I don't know if you've noticed, but Washington has undergone a rather bizarre transformation over the past few weeks. Olbermann is out and Reagan is in, he said as the audience laughed and clapped in approval at the opening day of this year's Conservative Political Action Conference in Washington.

I mean, you can't turn on C-SPAN or cable news these days without hearing some liberal Democrat saying nice things about Ronald Reagan. It's a nice development don't you think?

Now you all know the reason they're doing it. They want you to forget what they've been up to for the past two years. The good news is nobody's buying it.

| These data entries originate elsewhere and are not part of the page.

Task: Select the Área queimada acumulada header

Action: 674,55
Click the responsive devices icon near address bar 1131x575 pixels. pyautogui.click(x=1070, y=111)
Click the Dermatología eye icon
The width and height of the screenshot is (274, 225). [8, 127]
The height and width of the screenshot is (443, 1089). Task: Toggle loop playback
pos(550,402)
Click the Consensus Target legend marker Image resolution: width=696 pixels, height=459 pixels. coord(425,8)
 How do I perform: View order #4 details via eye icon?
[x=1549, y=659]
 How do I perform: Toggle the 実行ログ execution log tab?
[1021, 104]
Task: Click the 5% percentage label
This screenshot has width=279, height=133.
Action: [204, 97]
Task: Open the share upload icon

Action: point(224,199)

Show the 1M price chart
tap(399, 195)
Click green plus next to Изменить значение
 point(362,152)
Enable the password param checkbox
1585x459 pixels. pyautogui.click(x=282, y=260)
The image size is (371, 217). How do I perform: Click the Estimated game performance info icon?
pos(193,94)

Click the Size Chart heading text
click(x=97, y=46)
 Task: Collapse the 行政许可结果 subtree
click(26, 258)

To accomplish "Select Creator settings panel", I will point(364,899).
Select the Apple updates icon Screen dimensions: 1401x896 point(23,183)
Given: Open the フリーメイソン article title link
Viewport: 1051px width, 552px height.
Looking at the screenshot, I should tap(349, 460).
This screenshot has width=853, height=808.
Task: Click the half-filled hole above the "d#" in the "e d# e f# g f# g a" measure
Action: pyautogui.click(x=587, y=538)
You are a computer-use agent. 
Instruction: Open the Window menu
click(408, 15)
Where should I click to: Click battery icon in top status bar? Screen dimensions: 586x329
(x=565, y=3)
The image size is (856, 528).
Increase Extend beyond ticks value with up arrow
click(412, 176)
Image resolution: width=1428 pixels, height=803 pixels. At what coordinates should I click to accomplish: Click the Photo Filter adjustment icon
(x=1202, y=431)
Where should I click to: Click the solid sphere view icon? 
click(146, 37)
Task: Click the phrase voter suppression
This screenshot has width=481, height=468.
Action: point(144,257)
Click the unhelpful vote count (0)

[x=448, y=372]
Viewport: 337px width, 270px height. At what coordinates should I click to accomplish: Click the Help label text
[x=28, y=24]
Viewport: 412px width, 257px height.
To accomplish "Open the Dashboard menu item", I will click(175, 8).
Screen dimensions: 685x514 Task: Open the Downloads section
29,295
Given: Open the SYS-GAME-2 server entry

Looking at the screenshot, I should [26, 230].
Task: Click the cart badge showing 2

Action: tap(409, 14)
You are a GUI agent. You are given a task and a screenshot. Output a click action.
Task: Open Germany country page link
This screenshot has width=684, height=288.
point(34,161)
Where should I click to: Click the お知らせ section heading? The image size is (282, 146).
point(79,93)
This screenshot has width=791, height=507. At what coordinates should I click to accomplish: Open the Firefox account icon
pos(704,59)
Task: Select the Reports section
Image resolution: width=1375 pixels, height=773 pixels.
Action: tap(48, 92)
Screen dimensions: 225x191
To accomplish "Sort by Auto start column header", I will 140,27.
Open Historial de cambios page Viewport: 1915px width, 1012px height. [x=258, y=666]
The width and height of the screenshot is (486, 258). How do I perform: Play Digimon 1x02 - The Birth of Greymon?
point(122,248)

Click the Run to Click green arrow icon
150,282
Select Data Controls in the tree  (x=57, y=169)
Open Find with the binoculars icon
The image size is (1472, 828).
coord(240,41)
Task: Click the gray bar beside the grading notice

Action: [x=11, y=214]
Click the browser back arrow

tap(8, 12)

Americans are no more convinced that [Sen.]Dick Durbin looks up to Ronald Reagan than they thought Obamacare would make health care better or less expensive.

He said Democrats were underestimating the intelligence and memory of the American voter.

They seem to think that if they just tweak their language a little bit, sit down with Bill O'Reilly for a few minutes and talk nice about our political idols we'll forget all the rest.

McConnell said he would keep the pressure on Democrats to repeal last year's health care reform bill.

On Sunday, President Barack Obama lauded Reagan for being someone that recognized that each of us has the power - as individuals and as a nation - to shape our own destiny.

He had faith in the American promise; in the importance of reaffirming values like hard work and personal responsibility; and in his own unique ability to inspire others to greatness, Obama said.

No matter what political disagreements you may have had with President Reagan - and I certainly had my share - there is no denying his leadership in the world, or his gift for communicating his vision for America, he stated.

Last week, House Minority Leader Nancy Pelosi, D-CA, said Reagan understood the value of bipartisanship and civility in all our debates.

On his 100th birthday, we honor President Reagan's service and express gratitude for his character, she said.